Functional-Group-Based Diffusion for Pocket-Specific Molecule Generation and Elaboration
Haitao Lin, Yufei Huang, Odin Zhang, Lirong Wu, Siyuan Li, Zhiyuan Chen, Stan Z. Li
TL;DR
D3FG introduces a functional-group-based diffusion framework for pocket-specific molecule generation and elaboration, overcoming atom-level generation limitations by treating functional groups as rigid bodies and linkers as mass points within SE(3)-equivariant denoisers. The method supports joint and two-stage generation on a heterogeneous graph, producing more realistic 3D structures and competitive binding affinities, and extends to molecule elaboration using fragment hotspot maps.
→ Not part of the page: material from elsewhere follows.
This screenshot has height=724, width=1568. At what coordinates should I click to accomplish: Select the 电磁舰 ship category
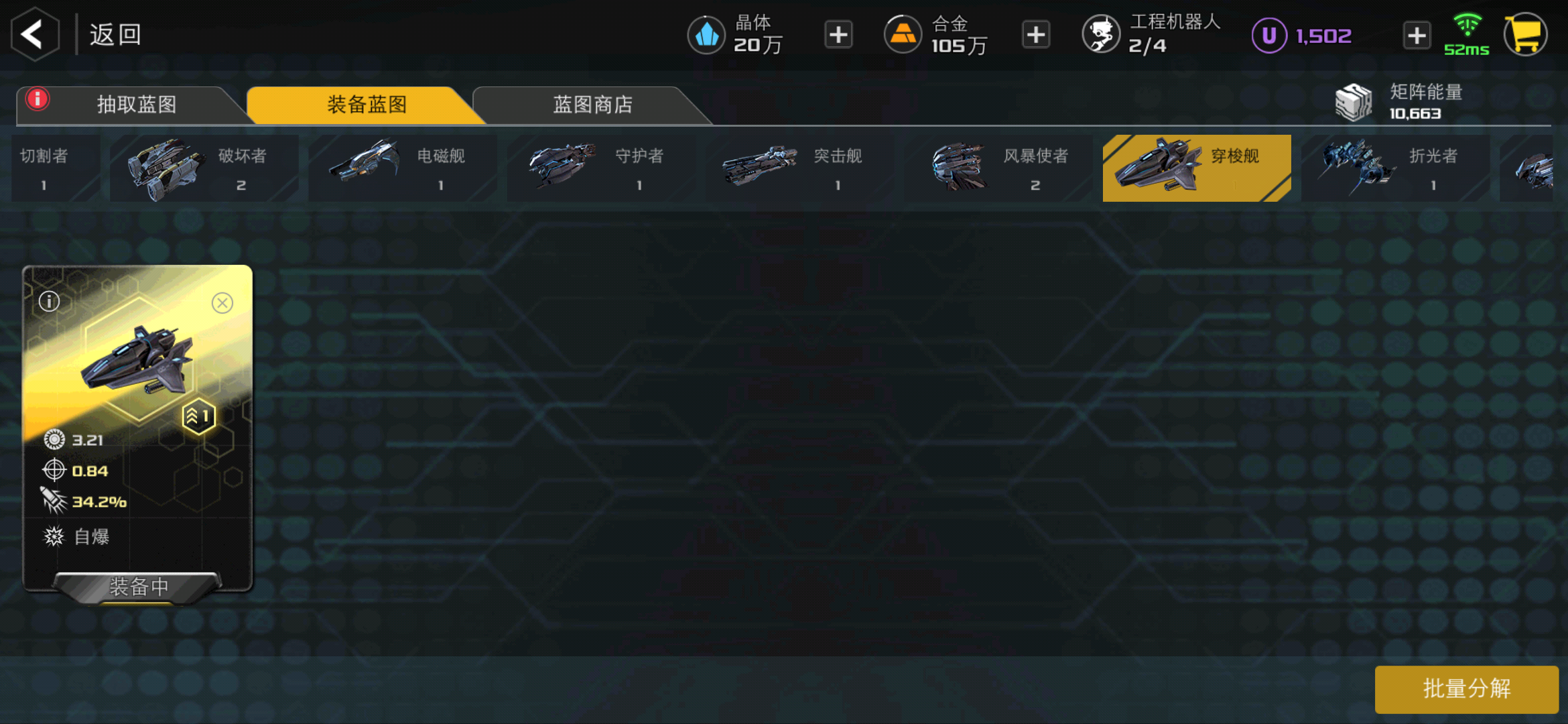(x=403, y=168)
Key contributions include a curated functional-group corpus, a diffusion-based generative pipeline with three coordinated diffusion processes (types, positions, orientations), and an elaboration task that demonstrates affinity improvements while preserving core skeletons. Empirical results on CrossDocked2020 show that the two-stage D3FG variant achieves superior structural realism and drug properties, with elaboration experiments indicating potential for affinity-driven optimization in a target-aware setting.
Abstract
In recent years, AI-assisted drug design methods have been proposed to generate molecules given the pockets' structures of target proteins. Most of them are atom-level-based methods, which consider atoms as basic components and generate atom positions and types. In this way, however, it is hard to generate realistic fragments with complicated structures. To solve this, we propose D3FG, a functional-group-based diffusion model for pocket-specific molecule generation and elaboration. D3FG decomposes molecules into two categories of components: functional groups defined as rigid bodies and linkers as mass points. And the two kinds of components can together form complicated fragments that enhance ligand-protein interactions. To be specific, in the diffusion process, D3FG diffuses the data distribution of the positions, orientations, and types of the components into a prior distribution; In the generative process, the noise is gradually removed from the three variables by denoisers parameterized with designed equivariant graph neural networks. In the experiments, our method can generate molecules with more realistic 3D structures, competitive affinities toward the protein targets, and better drug properties. Besides, D3FG as a solution to a new task of molecule elaboration, could generate molecules with high affinities based on existing ligands and the hotspots of target proteins.